:: WORK INSTRUCTIONS ::
Read the records and write them out again exactly.

:: GIVEN DATA ::
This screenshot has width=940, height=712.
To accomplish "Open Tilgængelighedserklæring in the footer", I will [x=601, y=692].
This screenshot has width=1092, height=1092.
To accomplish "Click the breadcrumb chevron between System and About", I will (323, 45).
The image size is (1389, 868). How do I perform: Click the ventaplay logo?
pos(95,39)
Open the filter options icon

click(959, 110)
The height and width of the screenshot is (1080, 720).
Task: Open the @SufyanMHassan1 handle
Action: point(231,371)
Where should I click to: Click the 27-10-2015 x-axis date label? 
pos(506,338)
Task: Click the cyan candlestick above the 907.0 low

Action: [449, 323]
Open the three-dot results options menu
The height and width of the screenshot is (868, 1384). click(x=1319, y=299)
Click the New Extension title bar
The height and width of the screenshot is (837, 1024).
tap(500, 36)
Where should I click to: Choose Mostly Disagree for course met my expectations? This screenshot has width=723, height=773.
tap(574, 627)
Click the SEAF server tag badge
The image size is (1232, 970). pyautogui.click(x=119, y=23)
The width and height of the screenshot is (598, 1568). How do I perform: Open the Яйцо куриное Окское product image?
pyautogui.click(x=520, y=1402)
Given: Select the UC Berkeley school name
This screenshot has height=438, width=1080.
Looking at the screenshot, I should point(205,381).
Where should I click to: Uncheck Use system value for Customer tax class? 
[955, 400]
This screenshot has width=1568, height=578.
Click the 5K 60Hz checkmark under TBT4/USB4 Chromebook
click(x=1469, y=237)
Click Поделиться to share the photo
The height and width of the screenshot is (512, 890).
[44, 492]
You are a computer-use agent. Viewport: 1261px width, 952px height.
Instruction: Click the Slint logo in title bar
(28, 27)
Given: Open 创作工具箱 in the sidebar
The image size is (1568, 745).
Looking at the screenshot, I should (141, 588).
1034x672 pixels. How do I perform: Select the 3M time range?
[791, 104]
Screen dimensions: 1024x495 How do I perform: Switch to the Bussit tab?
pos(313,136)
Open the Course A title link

:: OUTPUT FOR THIS TASK ::
This screenshot has width=940, height=712.
To accomplish "Open Tilgængelighedserklæring in the footer", I will [x=601, y=692].
This screenshot has width=1092, height=1092.
To accomplish "Click the breadcrumb chevron between System and About", I will (323, 45).
The image size is (1389, 868). How do I perform: Click the ventaplay logo?
pos(95,39)
Open the filter options icon

click(959, 110)
The height and width of the screenshot is (1080, 720).
Task: Open the @SufyanMHassan1 handle
Action: point(231,371)
Where should I click to: Click the 27-10-2015 x-axis date label? 
pos(506,338)
Task: Click the cyan candlestick above the 907.0 low

Action: [449, 323]
Open the three-dot results options menu
The height and width of the screenshot is (868, 1384). click(x=1319, y=299)
Click the New Extension title bar
The height and width of the screenshot is (837, 1024).
tap(500, 36)
Where should I click to: Choose Mostly Disagree for course met my expectations? This screenshot has width=723, height=773.
tap(574, 627)
Click the SEAF server tag badge
The image size is (1232, 970). pyautogui.click(x=119, y=23)
The width and height of the screenshot is (598, 1568). How do I perform: Open the Яйцо куриное Окское product image?
pyautogui.click(x=520, y=1402)
Given: Select the UC Berkeley school name
This screenshot has height=438, width=1080.
Looking at the screenshot, I should point(205,381).
Where should I click to: Uncheck Use system value for Customer tax class? 
[955, 400]
This screenshot has width=1568, height=578.
Click the 5K 60Hz checkmark under TBT4/USB4 Chromebook
click(x=1469, y=237)
Click Поделиться to share the photo
The height and width of the screenshot is (512, 890).
[44, 492]
You are a computer-use agent. Viewport: 1261px width, 952px height.
Instruction: Click the Slint logo in title bar
(28, 27)
Given: Open 创作工具箱 in the sidebar
The image size is (1568, 745).
Looking at the screenshot, I should (141, 588).
1034x672 pixels. How do I perform: Select the 3M time range?
[791, 104]
Screen dimensions: 1024x495 How do I perform: Switch to the Bussit tab?
pos(313,136)
Open the Course A title link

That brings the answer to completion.